As I wrote in an earlier post, the new rules of civil procedure in British Columbia will come into effect on July 1, 2010.
One of the changes will be to restrict the use of written interrogatories.
Under the old rules, Rule 29 allowed any party to serve written questions on another party to the lawsuit. The party asked to answer the interrogatories could object to specific questions, or bring an application to court to strike the interrogatories if they were “not necessary for disposing fairly of the action or that the costs of answering would be unreasonable….”
Under the new Rule 7-3, if a party wishes to examine another by written interrogatories he or she must first get the other party’s agreement or apply to court to allow the interrogatories.
This rule change is unfortunate, and will have the opposite effect of what is intended. Instead of reducing the costs of lawsuits, in many cases it will increase the costs.
I have used interrogatories frequently in Wills Variation Act cases, where the financial circumstances of the person making the claim and of the defendants is usually quite relevant to the case. By submitting questions concerning a party’s financial circumstances in writing, the other party has an opportunity to go through his or her records, and review the questions and answers with his or her lawyer, to make sure the responses are accurate. This is much more effective than asking the same questions during oral examinations, where the other party often does not know the answers off-the-top of his or her head.

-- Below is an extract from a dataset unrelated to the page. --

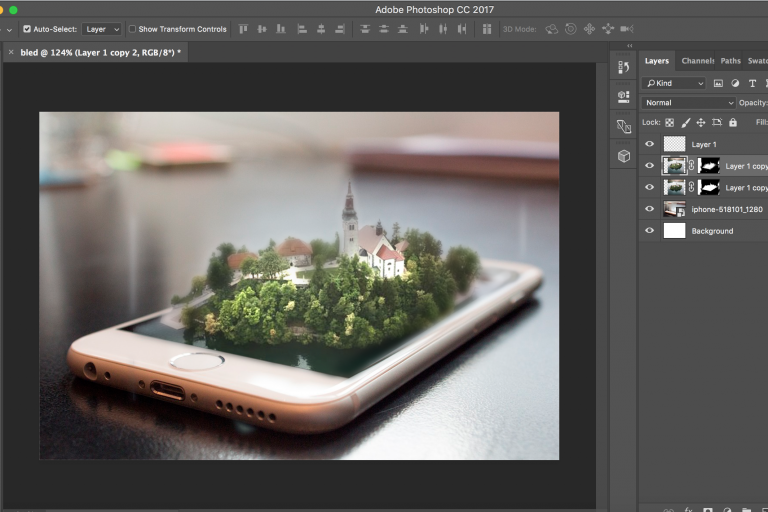Hide the iphone-518101_1280 layer
The height and width of the screenshot is (512, 768).
click(650, 209)
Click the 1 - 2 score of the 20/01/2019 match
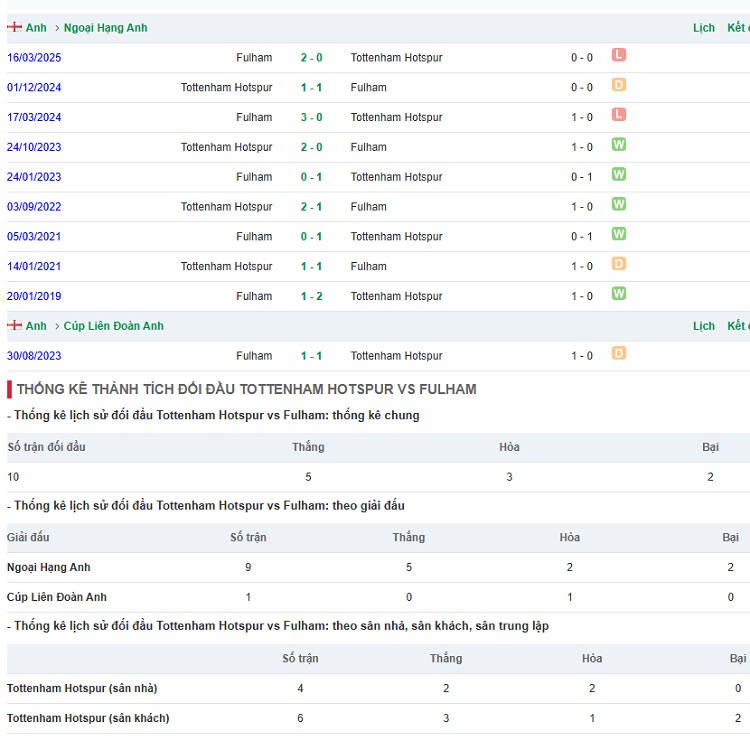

Furthermore, as often as not, another party to a lawsuit lives in another part of Canada. It is not uncommon in Wills Variation Act cases for other parties to live all over the world. In some cases, written interrogatories can be an inexpensive substitute for paying for them to come to British Columbia to answer questions in oral examinations for discovery.
Under the new rules, if another party does not agree to answer interrogatories, you may be able to get a court order allowing interrogatories (especially when used to elicit information from someone who lives far away), but it is an extra step, which adds to the expense.